## About this task
Down to the last line, retype each line of the entries exactly, starting with the one that contains "You are a computer-use agent. Viewport: 611px".

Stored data
▬▬▬▬▬▬

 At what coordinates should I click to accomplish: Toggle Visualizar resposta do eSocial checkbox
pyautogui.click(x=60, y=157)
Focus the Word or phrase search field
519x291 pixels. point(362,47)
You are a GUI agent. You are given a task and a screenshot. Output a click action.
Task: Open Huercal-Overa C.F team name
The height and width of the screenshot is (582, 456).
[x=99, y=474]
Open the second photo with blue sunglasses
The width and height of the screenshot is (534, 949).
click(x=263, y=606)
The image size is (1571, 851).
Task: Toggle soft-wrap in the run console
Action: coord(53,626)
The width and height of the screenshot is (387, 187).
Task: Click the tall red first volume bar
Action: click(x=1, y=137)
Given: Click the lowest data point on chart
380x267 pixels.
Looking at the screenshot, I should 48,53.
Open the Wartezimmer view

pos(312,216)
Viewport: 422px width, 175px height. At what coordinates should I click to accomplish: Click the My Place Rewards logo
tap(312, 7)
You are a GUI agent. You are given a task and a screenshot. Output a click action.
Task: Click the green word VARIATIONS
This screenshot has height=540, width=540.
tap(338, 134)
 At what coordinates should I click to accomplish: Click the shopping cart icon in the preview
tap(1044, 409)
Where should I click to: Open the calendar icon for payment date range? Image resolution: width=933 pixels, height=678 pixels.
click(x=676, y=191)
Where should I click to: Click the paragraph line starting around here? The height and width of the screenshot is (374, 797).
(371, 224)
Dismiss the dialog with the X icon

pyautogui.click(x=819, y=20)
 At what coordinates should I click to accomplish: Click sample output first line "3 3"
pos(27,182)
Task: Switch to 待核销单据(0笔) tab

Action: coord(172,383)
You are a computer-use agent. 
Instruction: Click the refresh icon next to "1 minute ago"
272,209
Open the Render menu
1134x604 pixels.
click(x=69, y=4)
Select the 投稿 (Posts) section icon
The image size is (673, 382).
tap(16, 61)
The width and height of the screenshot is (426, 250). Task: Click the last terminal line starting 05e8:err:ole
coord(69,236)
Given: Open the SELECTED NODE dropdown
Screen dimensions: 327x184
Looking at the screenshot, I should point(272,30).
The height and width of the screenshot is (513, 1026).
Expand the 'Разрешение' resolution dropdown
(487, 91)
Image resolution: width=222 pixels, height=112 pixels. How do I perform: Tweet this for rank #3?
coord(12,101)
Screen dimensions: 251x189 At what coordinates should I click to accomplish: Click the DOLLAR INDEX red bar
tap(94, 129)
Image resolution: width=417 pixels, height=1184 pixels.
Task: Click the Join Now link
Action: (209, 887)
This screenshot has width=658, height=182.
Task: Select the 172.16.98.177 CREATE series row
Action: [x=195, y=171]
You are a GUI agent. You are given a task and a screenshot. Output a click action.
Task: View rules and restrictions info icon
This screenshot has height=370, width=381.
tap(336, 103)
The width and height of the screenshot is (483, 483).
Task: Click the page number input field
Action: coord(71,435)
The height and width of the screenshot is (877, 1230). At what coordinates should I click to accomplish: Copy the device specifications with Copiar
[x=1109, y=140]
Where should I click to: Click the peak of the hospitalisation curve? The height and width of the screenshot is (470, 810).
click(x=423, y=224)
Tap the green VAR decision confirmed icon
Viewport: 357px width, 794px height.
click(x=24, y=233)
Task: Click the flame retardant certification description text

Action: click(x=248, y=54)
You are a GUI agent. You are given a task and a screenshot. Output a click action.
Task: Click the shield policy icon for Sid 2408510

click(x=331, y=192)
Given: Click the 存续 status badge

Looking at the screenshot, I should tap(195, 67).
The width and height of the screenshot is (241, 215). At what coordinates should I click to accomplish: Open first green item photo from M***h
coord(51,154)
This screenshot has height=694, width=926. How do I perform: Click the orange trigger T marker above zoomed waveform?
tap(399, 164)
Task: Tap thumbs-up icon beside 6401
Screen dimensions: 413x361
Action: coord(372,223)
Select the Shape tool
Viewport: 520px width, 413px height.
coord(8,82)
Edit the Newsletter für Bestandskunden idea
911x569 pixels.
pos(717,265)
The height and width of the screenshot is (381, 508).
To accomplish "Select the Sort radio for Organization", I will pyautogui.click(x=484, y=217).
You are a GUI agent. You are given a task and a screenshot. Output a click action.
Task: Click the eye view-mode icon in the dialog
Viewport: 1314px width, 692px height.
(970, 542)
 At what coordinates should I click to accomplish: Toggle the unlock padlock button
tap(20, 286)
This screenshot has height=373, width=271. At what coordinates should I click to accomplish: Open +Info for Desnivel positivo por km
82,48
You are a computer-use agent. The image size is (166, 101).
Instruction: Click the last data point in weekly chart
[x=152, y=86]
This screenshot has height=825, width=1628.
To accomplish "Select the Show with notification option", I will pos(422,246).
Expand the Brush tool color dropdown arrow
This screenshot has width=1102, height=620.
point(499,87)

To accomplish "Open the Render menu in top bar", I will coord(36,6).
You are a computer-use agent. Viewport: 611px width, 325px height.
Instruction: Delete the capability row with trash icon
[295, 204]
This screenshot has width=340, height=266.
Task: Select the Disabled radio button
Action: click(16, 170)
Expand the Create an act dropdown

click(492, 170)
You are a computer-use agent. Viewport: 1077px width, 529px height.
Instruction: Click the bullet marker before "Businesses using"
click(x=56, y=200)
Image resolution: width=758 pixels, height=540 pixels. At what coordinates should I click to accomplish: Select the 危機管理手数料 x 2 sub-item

▬▬▬▬▬▬

## Answer to this problem
You are a computer-use agent. Viewport: 611px width, 325px height.
Instruction: Delete the capability row with trash icon
[295, 204]
This screenshot has width=340, height=266.
Task: Select the Disabled radio button
Action: click(16, 170)
Expand the Create an act dropdown

click(492, 170)
You are a computer-use agent. Viewport: 1077px width, 529px height.
Instruction: Click the bullet marker before "Businesses using"
click(x=56, y=200)
Image resolution: width=758 pixels, height=540 pixels. At what coordinates should I click to accomplish: Select the 危機管理手数料 x 2 sub-item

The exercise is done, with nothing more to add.